OCR 4 supports 170 languages and, according to Mistral, performs well even with less commonly spoken languages. In a blind test involving over 600 documents, independent evaluators preferred its results over those of the competition in 72 percent of cases, Mistral reports. The model is available via the API, Mistral Studio, and Microsoft Foundry and costs $4 per 1,000 pages, or $2 in batch mode.
Mistral AI is not owned by any single large corporation but is an independent French startup. Control and ownership are shared among the founders, a French consortium, and international investors: The founders—Arthur Mensch (CEO), Guillaume Lample, and Timothée Lacroix—continue to hold significant stakes in the company they founded in 2023.

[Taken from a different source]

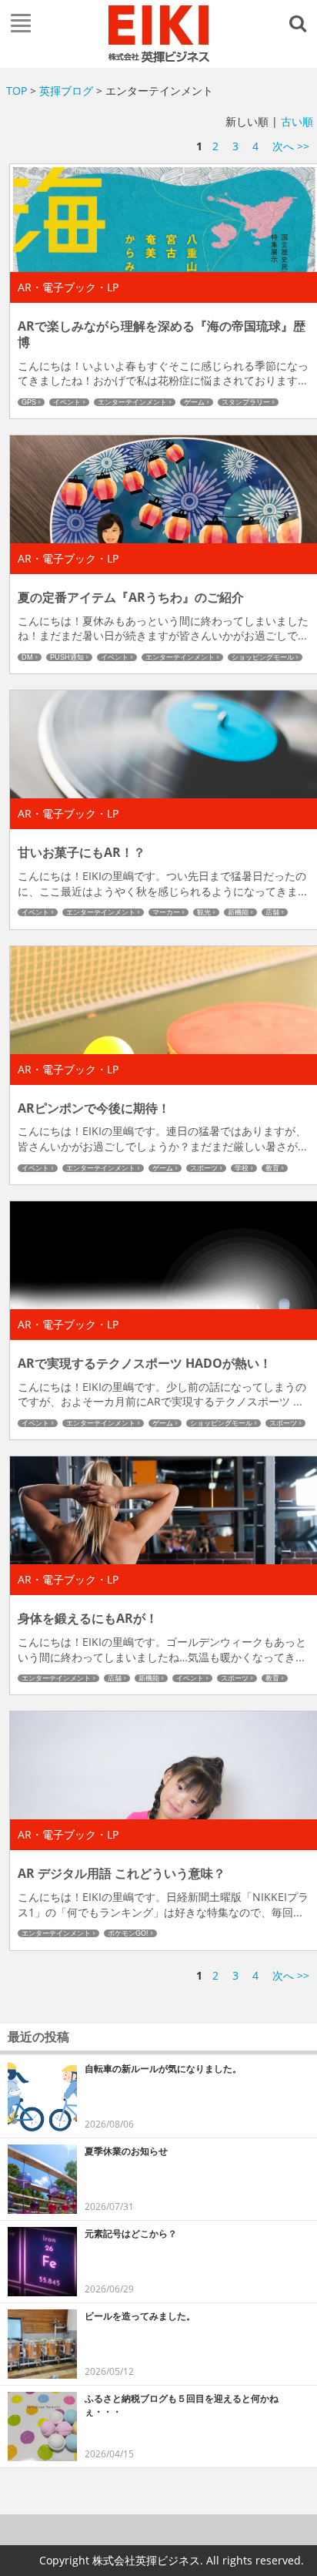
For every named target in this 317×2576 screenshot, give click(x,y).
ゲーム (194, 402)
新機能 (238, 912)
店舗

Financial investors: Key investors in several funding rounds include Andreessen Horowitz, Lightspeed Venture Partners, General Catalyst, Bpifrance (the French development bank), and the MGX fund from Abu Dhabi.
Strategic partners: The Dutch chip equipment manufacturer ASML and the U.S. hardware manufacturer Nvidia also hold stakes in Mistral. Note: Microsoft also holds a small stake in Mistral; however, according to official figures, it holds less than 1% of the company’s shares.